#### GIVEN INSTRUCTION:
Judge whether each statement below agrees with the database management text, and answer yes or no with the deciding words of the text quoted. 1. The example output lists 8 snapshots for prod-cluster. 2. The example output gives a database size of 3.2 MB. 3. The crontab entry runs the script daily at 2 AM.

---------- TEXT SHOWN

Database Management¶

Database Statistics¶

View database statistics and storage information:

# Show database stats
k8s-datamodel database stats

# Rich formatted stats
k8s-datamodel database stats --output rich

# JSON output for monitoring
k8s-datamodel database stats --output json

Example output:

Database Statistics
━━━━━━━━━━━━━━━━━━━

📊 General Statistics:
  • Database Path: /Users/user/.k8s-inventory/inventory.db
  • Database Size: 2.4 MB
  • Total Snapshots: 15
  • Date Range: 2024-03-01 to 2024-03-20

📈 Content Statistics:
  • Total CRDs Stored: 678
  • Total Operators Stored: 156
  • Total CSVs Stored: 89
  • Unique Clusters: 3

🏗️ Cluster Breakdown:
  • prod-cluster: 8 snapshots
  • dev-cluster: 4 snapshots  
  • staging-cluster: 3 snapshots

💾 Storage Breakdown:
  • Snapshots: 45%
  • CRDs: 35%
  • Operators: 15%
  • CSVs: 5%

Cleaning Up Old Snapshots¶

Manage database size by removing old snapshots:

# Delete specific snapshot
k8s-datamodel database delete 1

# Delete with confirmation skip
k8s-datamodel database delete 1 --yes

# Clean up old snapshots (keep most recent N)
k8s-datamodel database cleanup --keep 10

# Clean up by date
k8s-datamodel database cleanup --older-than "30 days"

# Clean up specific cluster
k8s-datamodel database cleanup --cluster-context dev-cluster --keep 5

Database Backup and Restore¶

# Backup database
cp ~/.k8s-inventory/inventory.db ~/backups/inventory-backup-$(date +%Y%m%d).db

# Restore from backup
cp ~/backups/inventory-backup-20240315.db ~/.k8s-inventory/inventory.db

# Use custom database location for backup testing
k8s-datamodel --db-path ./test-restore.db database list

Advanced Usage Patterns¶

Automated Inventory Collection¶

Set up automated snapshot collection using cron or scheduled tasks:

#!/bin/bash
# daily-inventory.sh - Collect daily inventory snapshots

# Production cluster
k8s-datamodel --context prod-cluster database store --notes "Daily production snapshot - $(date)"

# Development cluster  
k8s-datamodel --context dev-cluster database store --notes "Daily development snapshot - $(date)"

# Cleanup old snapshots (keep 30 days)
k8s-datamodel database cleanup --keep 30

Add to crontab:

# Run daily at 2 AM
0 2 * * * /path/to/daily-inventory.sh

Monitoring and Alerting¶

Extract metrics for monitoring systems:

# Get snapshot counts for monitoring
SNAPSHOT_COUNT=$(k8s-datamodel database stats --output json | jq '.total_snapshots')

# Get latest snapshot info
LATEST_SNAPSHOT=$(k8s-datamodel database list --limit 1 --output json | jq -r '.[0]')

# Check for recent snapshots (alert if none in 24 hours)
LATEST_TIME=$(k8s-datamodel database list --limit 1 --output json | jq -r '.[0].timestamp')

--------------------
---------- DATA EXTRACT

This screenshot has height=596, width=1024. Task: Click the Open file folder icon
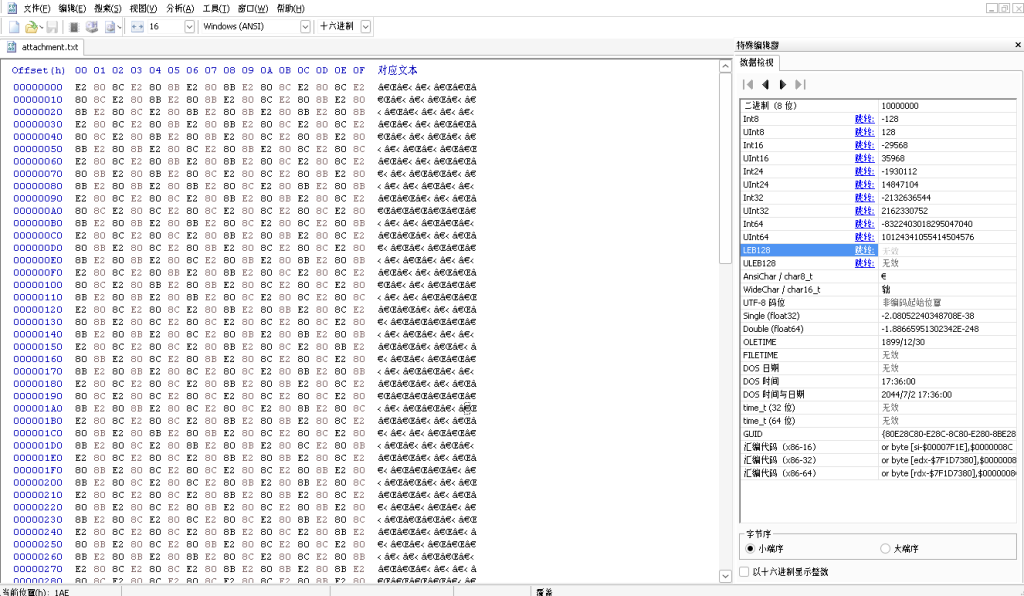click(x=31, y=26)
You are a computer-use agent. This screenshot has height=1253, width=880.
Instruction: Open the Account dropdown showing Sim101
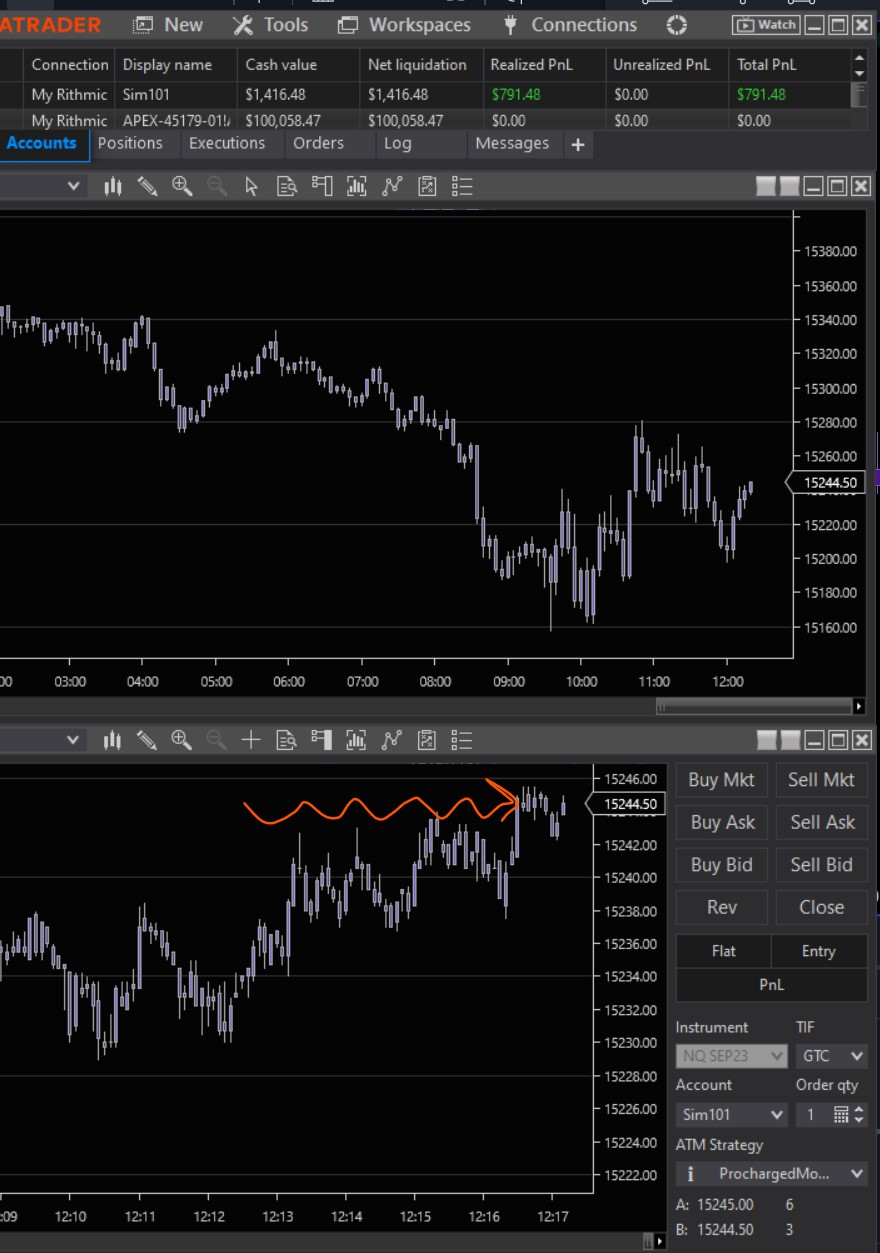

--------------------

#### TASK OUTPUT:
1. Yes: "prod-cluster: 8 snapshots"
2. No: "Database Size: 2.4 MB"
3. Yes: "# Run daily at 2 AM"